Knowing your running style
Another thing to consider when breaking in a new running shoe is whether it’s working for or against your gait. One measurement that makes a big difference is the heel-to-toe drop, which is the measurement (in millimeters) of the difference in height from the back of the sneaker to the front of the sneaker. Shoes can have a zero drop (a flat sneaker), low drop (1 to 4mm heel drop), medium drop (5 to 9mm drop) or a high drop (9 to 10mm or higher drop).
The heel-to-toe drop you choose will depend on whether you plan on aiming for short, medium or long distances. You should also take your natural strike pattern into account. Nasri advises against using zero-drop or minimalist sneakers for medium and longer-distance running since they can significantly alter your natural strike pattern.

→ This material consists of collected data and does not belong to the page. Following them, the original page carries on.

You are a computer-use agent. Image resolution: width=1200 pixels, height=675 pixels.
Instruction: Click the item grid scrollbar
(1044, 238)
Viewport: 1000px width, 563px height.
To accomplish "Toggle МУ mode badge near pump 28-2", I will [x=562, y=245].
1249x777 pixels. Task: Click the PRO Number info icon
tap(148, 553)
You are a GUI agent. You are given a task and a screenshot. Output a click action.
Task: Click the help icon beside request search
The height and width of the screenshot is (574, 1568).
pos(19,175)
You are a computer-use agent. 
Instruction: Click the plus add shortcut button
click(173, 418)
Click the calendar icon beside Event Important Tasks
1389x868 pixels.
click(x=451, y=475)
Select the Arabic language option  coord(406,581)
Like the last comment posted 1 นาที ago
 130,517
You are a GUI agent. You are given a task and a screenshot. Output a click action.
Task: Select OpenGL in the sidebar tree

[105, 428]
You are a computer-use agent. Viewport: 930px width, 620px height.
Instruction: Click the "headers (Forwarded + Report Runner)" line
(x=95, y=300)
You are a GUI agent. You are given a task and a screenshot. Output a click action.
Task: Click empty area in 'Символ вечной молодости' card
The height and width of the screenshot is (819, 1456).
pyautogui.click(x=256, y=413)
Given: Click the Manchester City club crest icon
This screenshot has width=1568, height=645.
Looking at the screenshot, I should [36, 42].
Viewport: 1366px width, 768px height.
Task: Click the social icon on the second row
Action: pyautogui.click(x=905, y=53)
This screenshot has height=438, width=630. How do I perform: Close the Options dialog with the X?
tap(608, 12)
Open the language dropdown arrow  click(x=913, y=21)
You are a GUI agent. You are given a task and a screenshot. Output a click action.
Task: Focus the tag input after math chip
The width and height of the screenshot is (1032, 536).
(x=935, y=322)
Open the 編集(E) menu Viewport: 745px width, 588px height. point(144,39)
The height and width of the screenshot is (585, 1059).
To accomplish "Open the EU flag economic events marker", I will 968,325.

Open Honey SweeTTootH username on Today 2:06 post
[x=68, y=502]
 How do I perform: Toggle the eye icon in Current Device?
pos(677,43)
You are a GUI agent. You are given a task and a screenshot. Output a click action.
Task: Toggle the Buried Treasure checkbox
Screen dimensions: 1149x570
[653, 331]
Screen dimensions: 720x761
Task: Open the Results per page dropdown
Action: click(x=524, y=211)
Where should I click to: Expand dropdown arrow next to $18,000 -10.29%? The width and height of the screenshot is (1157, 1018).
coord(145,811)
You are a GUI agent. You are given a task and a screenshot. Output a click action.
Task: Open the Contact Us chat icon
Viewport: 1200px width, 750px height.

If you’re a natural heel striker, you’ll want a shoe that has more cushioning in the heel, which Nasri says usually has a greater heel-to-toe drop. Natural midfoot strikers can get away with low to medium-heel drop shoes if they prefer. Forefoot strikers may want a lower heel-to-toe drop, but they’re the rare group that can pick just about any sneaker that feels comfortable for them.
“I don’t encourage changing your natural foot strike pattern on your own, as it changes force distribution throughout the body and can result in overload injuries,” warned Nasri. Instead he recommends working with a running coach or qualified physical therapist or strength and conditioning coach if you want to focus on changing your foot strike mechanics. The good news is you don’t have to change the way you run since there isn’t enough evidence that your foot type increases injury risk.
Supinated vs. pronated feet
You may be more prone to certain conditions depending on your foot type: supinated or pronated. Supinated feet tend to place more weight on the outside of the foot, whereas people with pronated feet place more weight on the inside of the arch of the foot. You need both supination and pronation when running — the issue is when your feet overpronate or over-supinate because that can make you more prone to lower extremity injuries.
“People with excessively supinated and pronated feet may be more at risk for plantar fasciopathy,” said Nasri. Runners with excessive supination are more prone to foot stress fractures (or cracks in the bone) while those with excessive pronation are more prone to posterior tibial tendinopathy or pain on the inside of the ankle due to overuse.
“The only time I care about this as a physical therapist is when there is a clear asymmetry between the left and right foot, and the side in question is presenting with pathology,” Nasri said. Overall, he suggests selecting a sneaker that feels comfortable and supportive to you, without getting too focused on marketing terms such as “stability,” “motion control” and “overpronation” sneakers.